Harry Willson Watrous, The Celebration of the Mass, ca. 1930-35, oil on canvas, Metropolitan Museum of Art
“In his seminar on the gaze Lacan retells the classical tale of the trompe-l’oeil contest between Zeuxis and Parrhasios. Zeuxis paints grapes in a way that lures birds, but Parrhasios paints a veil in a way that deceives Zeuxis, who asks to see what lies behind the veil and concedes the contest in embarrassment. For Lacan the story concerns the difference between the imaginary captures of lured animal and deceived human. Verisimilitude may have little to do with either capture: what looks like grapes to one species may not to another; the important thing is the appropriate sign for each. More significant here, the animal is lured in relation to the surface, whereas the human is deceived in relation to what lies behind. And behind the picture, for Lacan, is the gaze, the object, the real, with which ‘the painter as creator… sets up a dialogue’ (112-13). Thus a perfect illusion is not possible, and, even if it were possible it would not answer the question of the real, which always remains, behind and beyond, to lure us. This is so because the real cannot be represented; indeed, it is defined as such, as the negative of the symbolic, a missed encounter, a lost object (the little bit of the subject lost to the subject, the objet a). ‘This other thing [behind the picture and beyond the pleasure principle] is the petit a, around which there revolves a combat of which trompe l’oeil is the soul’ (112).”

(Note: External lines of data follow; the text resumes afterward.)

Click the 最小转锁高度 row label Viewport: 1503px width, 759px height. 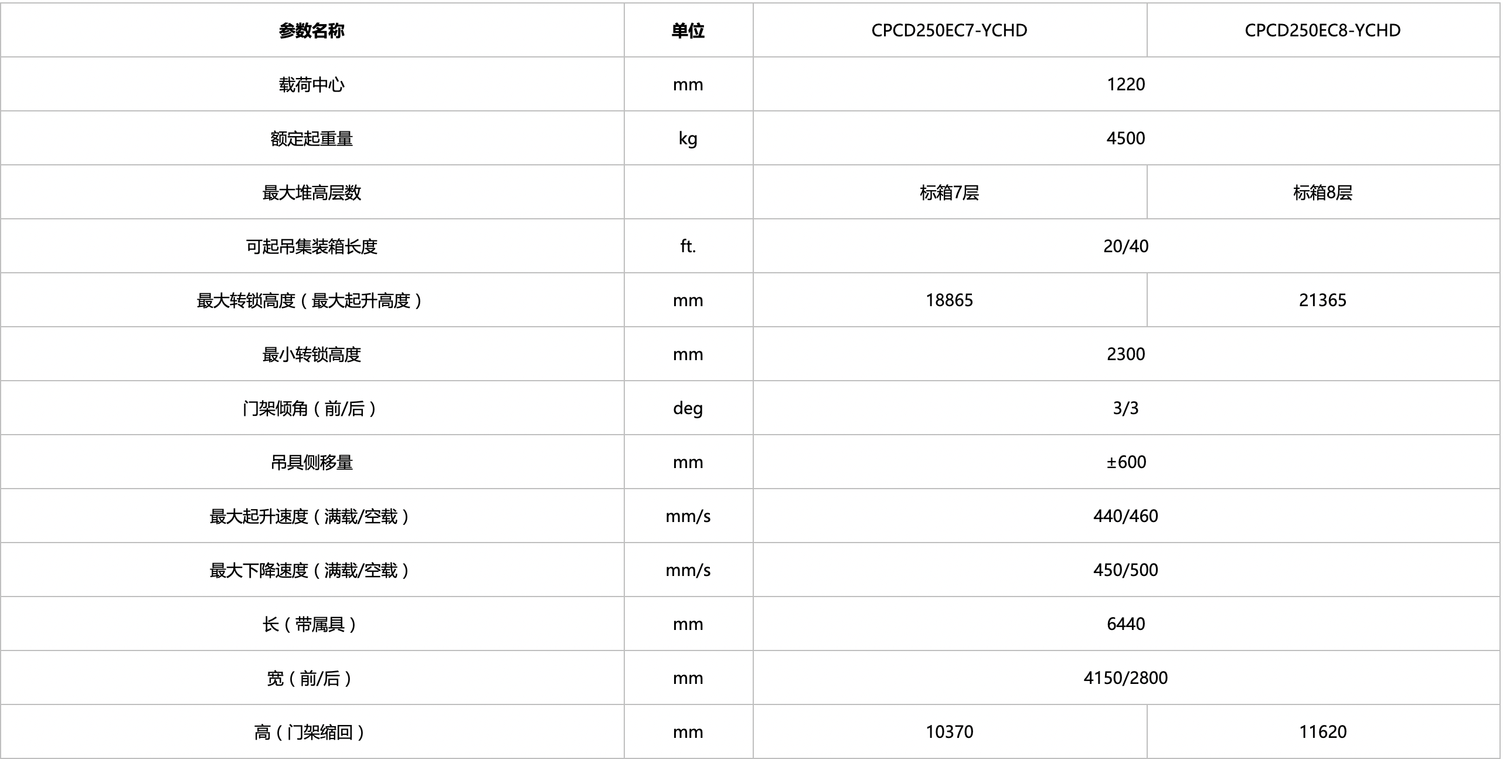[x=311, y=354]
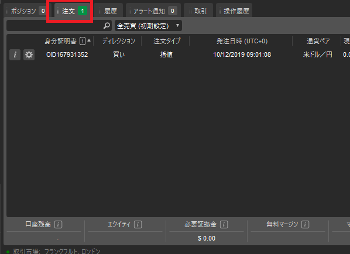Image resolution: width=350 pixels, height=254 pixels.
Task: Click the search magnifier icon
Action: (x=107, y=26)
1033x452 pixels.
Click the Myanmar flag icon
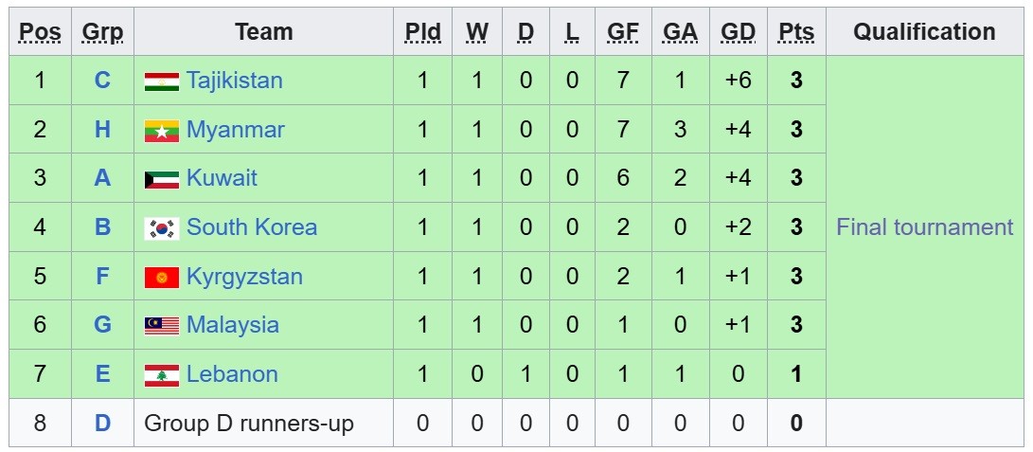click(161, 131)

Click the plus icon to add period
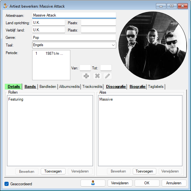click(x=86, y=76)
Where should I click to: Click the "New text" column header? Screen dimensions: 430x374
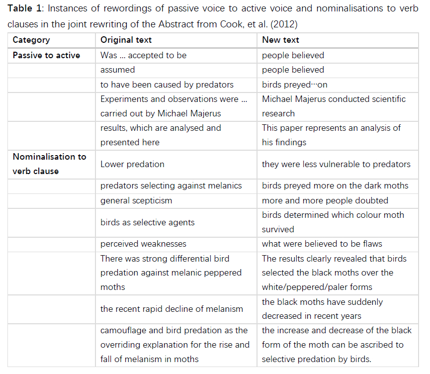[280, 40]

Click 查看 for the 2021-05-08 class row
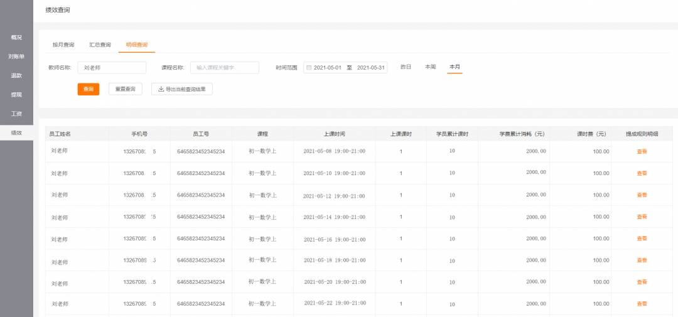click(x=642, y=151)
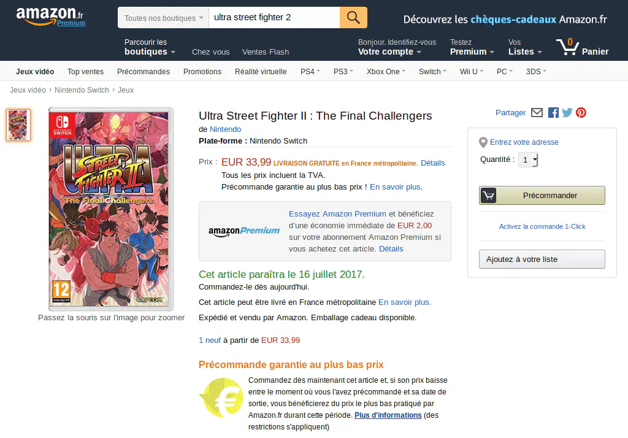Go to the Top ventes tab
This screenshot has height=438, width=628.
point(85,72)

—Hal Foster, Return of the Real, 141.
In the American Wing of the Metropolitan Museum of Art is a room with a number of trompe l’oeil paintings. “Old Souvenirs” (ca. 1881 – 1901) and “Office Board” (1885) by John F. Peto, and “Still Life—Violin and Music“ (1888) by William Michael Harnett are probably the most well-known. Jasper Johns’ engagement with Peto’s “The Cup We All Race 4” had first gotten me interested in Peto, whose trompe l’oeil paintings are noteworthy (if not entirely unique) in their depiction of flat, worn subjects, like cork boards littered with chewed bits of paper, envelopes and photographs. But it isn’t Peto’s work that commands my attention now, as I think about trompe l’oeil through Hal Foster and Foster’s Lacan. With its polychrome wood relief sculpture dominating the scene, it’s Willson Watrous’ “The Celebration of the Mass” that feels like a genuine “trick of the eye.”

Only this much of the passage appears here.